First, his celebrated Hill House in Helensburgh, located just west of Glasgow, and as fine a house as anything produced by Frank Lloyd Wright in America, is now closed and about to be covered in a vast tarpaulin. Beneath this conservators will grapple one last time to find a definitive solution to keep out the driving rain which has long saturated the exteriors and precious interiors of this famous Free Style house, designed by Mackintosh for the publisher Walter Blackie in 1902, and now owned by the National Trust for Scotland. But even more critical is the immediate and long-term future of Charles Rennie Mackintosh’s masterpiece, the Glasgow School of Art. Completed in 1909, this pioneering work now sits as a ruin following the devastating and self-inflicted construction fire in June of this year, which tragically occurred just months before the completion of its extensive £35m restoration following the previous engulfing fire in 2014. And while Hill House might yet be saved, Glasgow School of Art’s future remains perilous. For GSA has already begun to dismantle what little remains of the School of Art – potentially an act of irreversible destruction.
As a work of international cultural heritage of the highest order, the question of how best to save the School of Art deserves the utmost consideration and cannot be left to GSA alone. The right way to proceed at this critical juncture must surely be for an expert panel to be convened to exhaustively investigate all routes available to save this world-renowned architectural landmark and for the results of their analysis and deliberations to be brought to bear to inform the route ahead.
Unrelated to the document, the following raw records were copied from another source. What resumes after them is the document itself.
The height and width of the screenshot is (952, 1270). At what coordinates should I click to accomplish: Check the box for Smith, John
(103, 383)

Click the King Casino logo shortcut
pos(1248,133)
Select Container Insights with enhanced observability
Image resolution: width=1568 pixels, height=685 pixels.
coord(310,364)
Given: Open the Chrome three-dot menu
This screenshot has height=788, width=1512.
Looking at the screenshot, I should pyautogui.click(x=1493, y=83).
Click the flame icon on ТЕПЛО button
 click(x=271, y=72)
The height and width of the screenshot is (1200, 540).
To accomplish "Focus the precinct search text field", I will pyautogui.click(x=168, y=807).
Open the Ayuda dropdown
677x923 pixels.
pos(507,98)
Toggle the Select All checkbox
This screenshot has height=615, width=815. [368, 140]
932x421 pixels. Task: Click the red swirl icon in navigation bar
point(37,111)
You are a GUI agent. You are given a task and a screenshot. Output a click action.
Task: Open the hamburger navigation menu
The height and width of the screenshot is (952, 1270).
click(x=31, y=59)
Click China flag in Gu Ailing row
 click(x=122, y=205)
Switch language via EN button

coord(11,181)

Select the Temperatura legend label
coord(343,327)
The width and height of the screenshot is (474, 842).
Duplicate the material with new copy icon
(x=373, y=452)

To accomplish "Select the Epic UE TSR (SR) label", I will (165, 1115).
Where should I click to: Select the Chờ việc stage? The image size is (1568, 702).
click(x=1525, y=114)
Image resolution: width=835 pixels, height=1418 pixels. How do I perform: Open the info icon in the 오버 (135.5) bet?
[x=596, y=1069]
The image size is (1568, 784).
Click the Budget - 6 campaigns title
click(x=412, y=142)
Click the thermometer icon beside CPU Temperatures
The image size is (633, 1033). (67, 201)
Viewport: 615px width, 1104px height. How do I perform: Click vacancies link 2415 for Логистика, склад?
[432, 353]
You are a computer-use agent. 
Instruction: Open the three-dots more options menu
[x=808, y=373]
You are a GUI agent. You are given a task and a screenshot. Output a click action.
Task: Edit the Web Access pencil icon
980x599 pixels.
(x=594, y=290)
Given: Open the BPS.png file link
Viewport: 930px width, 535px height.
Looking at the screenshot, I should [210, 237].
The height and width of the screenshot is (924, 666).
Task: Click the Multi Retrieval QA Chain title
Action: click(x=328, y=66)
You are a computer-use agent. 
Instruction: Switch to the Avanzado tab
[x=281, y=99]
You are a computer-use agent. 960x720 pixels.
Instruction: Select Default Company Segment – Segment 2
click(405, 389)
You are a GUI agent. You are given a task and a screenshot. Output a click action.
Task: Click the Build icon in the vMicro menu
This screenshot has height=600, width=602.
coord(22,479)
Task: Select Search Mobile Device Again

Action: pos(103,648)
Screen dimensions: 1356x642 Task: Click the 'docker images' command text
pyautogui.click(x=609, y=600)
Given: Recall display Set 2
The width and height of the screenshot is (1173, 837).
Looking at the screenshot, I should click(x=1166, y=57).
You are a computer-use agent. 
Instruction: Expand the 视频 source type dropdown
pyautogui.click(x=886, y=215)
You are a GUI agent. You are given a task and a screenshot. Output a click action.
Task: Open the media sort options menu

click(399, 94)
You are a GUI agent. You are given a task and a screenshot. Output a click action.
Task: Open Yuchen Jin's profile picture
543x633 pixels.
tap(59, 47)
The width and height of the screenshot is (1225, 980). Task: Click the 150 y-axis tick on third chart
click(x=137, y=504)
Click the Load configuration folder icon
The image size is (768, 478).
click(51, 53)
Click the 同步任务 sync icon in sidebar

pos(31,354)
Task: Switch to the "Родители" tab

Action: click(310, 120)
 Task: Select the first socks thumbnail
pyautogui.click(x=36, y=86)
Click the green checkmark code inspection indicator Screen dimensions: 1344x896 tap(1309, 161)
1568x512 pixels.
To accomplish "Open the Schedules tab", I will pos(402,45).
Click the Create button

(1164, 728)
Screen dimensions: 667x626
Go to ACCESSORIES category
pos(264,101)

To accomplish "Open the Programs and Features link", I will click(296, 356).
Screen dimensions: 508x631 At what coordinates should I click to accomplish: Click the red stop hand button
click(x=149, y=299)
This technique of calling together experts has been successfully employed elsewhere to save historic monuments threatened with dismantling or demolition and is recognised as the established methodology for safeguarding historic buildings and sites at risk such as GSA, and deserves to be employed here.
Glasgow School of Art’s leadership must also be advised not to act impulsively, but rather to consider the most appropriate way forward, informed by expert opinion. Beyond this, alternative future uses for the building once restored must surely be debated (which, I would argue, may or may not necessarily include the School of Art as sole occupier), and a capital campaign initiated to raise the £100m or so needed to rebuild the School of Art exactly as it was just before the 2014 fire – an endeavour that may take a decade or more. Consideration must also be given, in any plan that emerges, to incorporate development proposals for the neighbourhood immediately around the School of Art, much of which is severely impacted by the fire, as well as to plan how the School will operate during the long years ahead without its beloved Mack at its core.
The alternative route of proceeding too quickly in an effort to save time and money will inevitably fail, leading to irreversible bad decisions that future generations will regret. It goes without saying that leading professionals and academics from around the globe, working in the fields of architecture, engineering, conservation and the technology of historic buildings, are poised to lend their support to the City of Glasgow and Glasgow School of Art at this critical time. I do hope the School is listening.